What is the frequency of the monkey being altruistic?


----------



## NancyJ (Jun 15, 2003)

Well, I have ordered it. Just had to remember that other book I wanted to get the free shipping .

We had an interesting discussion (FB) on cueing the dogs and our body language. It was pointed out to me (by a LE trainer during a scenario) subtle changes in my own body language on BLIND problems when I have no clue where the hide has been placed but read that my dog is in odor and that he, most assuredly, was cuing on my behaviors....detection handlers have been much more keyed into this in recent years after recent studies on false alerts and handler expectations. I can read HIS body language and tell you whether an odor he has noticed is human remains, prey animal or predator or just other interest.

Anyway, while I did a splendid job of preventing my dog from false alerting by offering all kinds of behaviors on my part that did not "pay off", I did not do as great a job at preventing my body language while he was working out a scent pool. Apparently a good bid of discussion on dogs/body language/humans and the rich communication we have that way....

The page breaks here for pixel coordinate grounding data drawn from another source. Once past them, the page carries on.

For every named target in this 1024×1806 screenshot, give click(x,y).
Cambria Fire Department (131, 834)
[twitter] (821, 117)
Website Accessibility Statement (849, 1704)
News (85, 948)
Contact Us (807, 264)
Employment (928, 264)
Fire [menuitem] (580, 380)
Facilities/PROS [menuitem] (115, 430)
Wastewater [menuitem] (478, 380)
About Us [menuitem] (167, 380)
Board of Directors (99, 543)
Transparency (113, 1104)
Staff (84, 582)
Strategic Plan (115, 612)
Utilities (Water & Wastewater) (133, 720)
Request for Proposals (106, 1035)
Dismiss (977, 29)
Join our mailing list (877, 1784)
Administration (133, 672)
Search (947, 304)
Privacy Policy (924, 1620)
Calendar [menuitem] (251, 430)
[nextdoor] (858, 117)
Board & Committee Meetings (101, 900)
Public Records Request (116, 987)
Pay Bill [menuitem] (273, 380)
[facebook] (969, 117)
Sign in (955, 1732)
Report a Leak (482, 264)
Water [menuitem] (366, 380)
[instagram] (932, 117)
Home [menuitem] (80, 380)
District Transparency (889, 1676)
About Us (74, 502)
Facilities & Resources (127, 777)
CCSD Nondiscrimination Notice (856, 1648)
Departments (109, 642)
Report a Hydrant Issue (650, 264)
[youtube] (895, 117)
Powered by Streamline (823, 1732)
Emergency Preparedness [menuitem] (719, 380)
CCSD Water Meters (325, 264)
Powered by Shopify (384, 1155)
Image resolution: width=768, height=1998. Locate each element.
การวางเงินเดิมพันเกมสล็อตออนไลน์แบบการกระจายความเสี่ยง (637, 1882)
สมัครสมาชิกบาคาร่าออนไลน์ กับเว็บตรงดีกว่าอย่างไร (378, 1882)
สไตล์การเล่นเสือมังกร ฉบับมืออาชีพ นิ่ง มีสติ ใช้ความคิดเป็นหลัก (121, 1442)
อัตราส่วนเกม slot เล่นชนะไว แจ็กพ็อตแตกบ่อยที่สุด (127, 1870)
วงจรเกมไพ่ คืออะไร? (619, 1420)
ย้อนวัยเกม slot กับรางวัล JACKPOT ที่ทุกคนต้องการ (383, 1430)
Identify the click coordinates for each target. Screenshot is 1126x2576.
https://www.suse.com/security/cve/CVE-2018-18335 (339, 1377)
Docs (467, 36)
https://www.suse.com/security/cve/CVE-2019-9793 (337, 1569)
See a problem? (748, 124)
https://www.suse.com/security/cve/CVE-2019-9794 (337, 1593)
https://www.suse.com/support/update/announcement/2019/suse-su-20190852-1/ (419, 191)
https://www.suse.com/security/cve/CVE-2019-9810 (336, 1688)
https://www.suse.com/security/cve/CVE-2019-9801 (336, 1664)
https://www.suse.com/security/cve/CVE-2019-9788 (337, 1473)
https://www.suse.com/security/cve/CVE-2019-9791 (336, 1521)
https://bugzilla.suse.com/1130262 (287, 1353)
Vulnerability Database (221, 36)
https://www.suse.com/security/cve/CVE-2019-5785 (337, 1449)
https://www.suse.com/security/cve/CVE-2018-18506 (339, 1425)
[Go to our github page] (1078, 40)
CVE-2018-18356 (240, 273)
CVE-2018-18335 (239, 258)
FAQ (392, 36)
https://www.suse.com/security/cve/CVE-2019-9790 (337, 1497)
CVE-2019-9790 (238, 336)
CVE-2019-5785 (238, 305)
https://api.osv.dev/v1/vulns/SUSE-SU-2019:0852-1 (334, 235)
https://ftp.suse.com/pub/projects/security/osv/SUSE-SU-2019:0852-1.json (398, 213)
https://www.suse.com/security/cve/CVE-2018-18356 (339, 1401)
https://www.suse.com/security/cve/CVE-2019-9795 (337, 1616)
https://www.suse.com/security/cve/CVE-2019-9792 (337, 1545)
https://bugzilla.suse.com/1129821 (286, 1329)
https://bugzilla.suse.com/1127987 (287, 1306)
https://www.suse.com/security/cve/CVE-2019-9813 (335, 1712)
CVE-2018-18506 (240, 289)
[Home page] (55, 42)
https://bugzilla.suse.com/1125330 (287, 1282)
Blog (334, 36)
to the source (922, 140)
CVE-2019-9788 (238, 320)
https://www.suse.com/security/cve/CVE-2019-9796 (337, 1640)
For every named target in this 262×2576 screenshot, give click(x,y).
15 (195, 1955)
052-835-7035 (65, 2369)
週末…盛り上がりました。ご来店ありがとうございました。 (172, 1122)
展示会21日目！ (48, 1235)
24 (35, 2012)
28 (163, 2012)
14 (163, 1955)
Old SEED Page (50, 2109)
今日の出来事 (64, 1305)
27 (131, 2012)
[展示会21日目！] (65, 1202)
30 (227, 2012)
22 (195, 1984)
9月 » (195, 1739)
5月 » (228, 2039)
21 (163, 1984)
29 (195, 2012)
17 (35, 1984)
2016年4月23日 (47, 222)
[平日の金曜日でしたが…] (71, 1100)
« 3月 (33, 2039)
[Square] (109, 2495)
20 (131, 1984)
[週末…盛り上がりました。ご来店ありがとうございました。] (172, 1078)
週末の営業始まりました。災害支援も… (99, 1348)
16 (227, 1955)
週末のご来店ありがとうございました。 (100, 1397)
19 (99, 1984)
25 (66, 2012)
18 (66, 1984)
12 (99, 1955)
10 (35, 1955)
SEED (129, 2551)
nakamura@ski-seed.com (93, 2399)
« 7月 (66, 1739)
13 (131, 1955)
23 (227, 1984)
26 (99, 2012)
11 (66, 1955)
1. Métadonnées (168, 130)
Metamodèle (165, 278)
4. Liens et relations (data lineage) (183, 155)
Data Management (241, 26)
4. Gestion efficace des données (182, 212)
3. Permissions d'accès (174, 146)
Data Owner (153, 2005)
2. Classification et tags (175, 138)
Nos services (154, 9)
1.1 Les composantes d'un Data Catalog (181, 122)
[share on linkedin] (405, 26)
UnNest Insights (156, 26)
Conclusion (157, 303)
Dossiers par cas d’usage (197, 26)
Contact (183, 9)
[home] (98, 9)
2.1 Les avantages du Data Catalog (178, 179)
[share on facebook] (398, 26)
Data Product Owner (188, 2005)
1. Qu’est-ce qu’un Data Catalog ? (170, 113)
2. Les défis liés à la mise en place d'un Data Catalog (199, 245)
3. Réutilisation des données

It all really makes you appreciate the social evolution of the dog-human bond and how dogs and humans truly evolved to partner with one another in a way that exists with no other animal


----------



## carmspack (Feb 2, 2011)

truly "It all really makes you appreciate the social evolution of the dog-human bond and how dogs and humans truly evolved to partner with one another in a way that exists with no other animal "

and when you study very old breeds , as old as and some much older than GSD , and you see the amazing UNTRAINED sharing of talent , it just boogles the mind . 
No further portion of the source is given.